Directions for this task:
Gather up every line from the entries below that uses the word "will".

Information provided:

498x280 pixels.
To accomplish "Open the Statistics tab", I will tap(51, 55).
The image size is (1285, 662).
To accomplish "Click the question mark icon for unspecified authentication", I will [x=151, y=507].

==

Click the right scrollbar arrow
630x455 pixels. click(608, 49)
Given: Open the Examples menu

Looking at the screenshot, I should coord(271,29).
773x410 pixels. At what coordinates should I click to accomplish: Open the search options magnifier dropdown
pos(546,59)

Task solution:
To accomplish "Open the Statistics tab", I will tap(51, 55).
To accomplish "Click the question mark icon for unspecified authentication", I will [x=151, y=507].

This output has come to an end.